Mary’s tale is that of a young innocent woman whose search for survival took her thousands of kilometers away, to Saudi Arabia, only to face a harrowing experience that continues to haunt her to date.
The young woman from Misungwi suburb, in Mwanza region, agreed to share her story with the public through in a courageous move to sensitize others on the reality of an underground human trafficking network operating in the country and prying on the vulnerable.
She says she wanted to speak out and publicly share her personal experience so that the society and those in authority can take action to stop further exploitation of uninformed girls. Her story, she said, is to save young women and their parents or guardians from falling into the trap of the dangerous sex-slave network.

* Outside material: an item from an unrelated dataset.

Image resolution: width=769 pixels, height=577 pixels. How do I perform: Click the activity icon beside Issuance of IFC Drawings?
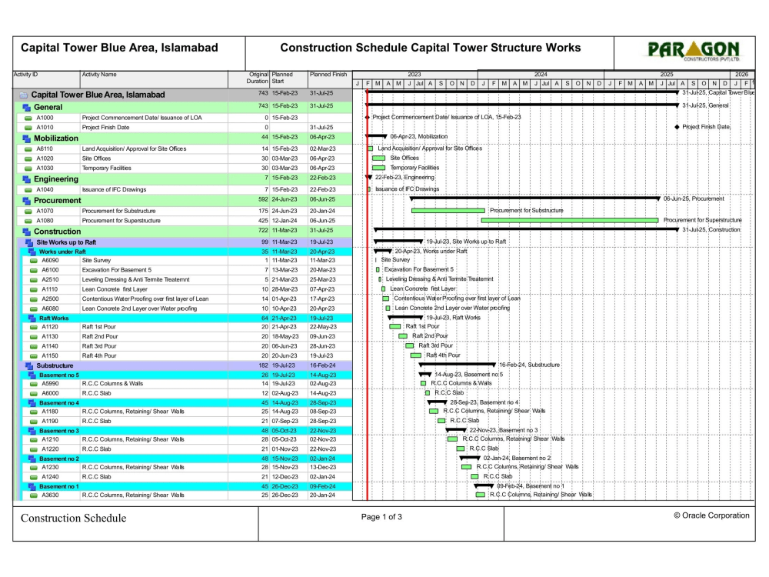[27, 189]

She was motivated to come out by the recent story about some 500 Tanzania girls reportedly stranded in Indian cities of New Delhi, Bangalore, Mumbai and Goa after they were abandoned. The ministry of foreign affairs two weeks ago said the women aged 18 to 24 had been taken to India by job placement agencies but were turned into sex slaves.
They came out to seek help to be repatriated home but the ministry’s spokesperson Mindi Kasiga last week said the government would not intervene as the women had gone there on their own volition.
“I pity the young women crying out there because I can identify with their suffering. Like me, they may have fallen into the human trafficking trap but must now be regretting why they left home in the first place,” she told The Citizen outside her two room-rented house where she leaves with her ailing mother and two other siblings.
The journey from Mwanza
Mary says she left Mwanza as a 22 year old woman in 2013 on a promise of work in Saudi Arabia but returned in May this year through war torn Burundi as a refugee to escape a three year’s life as a sex slave. The standard seven school dropout was a bubbling woman when she left to fend for her fatherless family but returned home sick and on empty pockets.
“My dream of a good job from which I would save money to help my sick mother and the other children was crashed as soon as I landed in that foreign land and all I wanted for those three years was to get back my freedom. I would be dead by now if I did not return home. At my lowest point Saudi Arabia all I thought about was death, I cared less about the crashing poverty back home,” she said.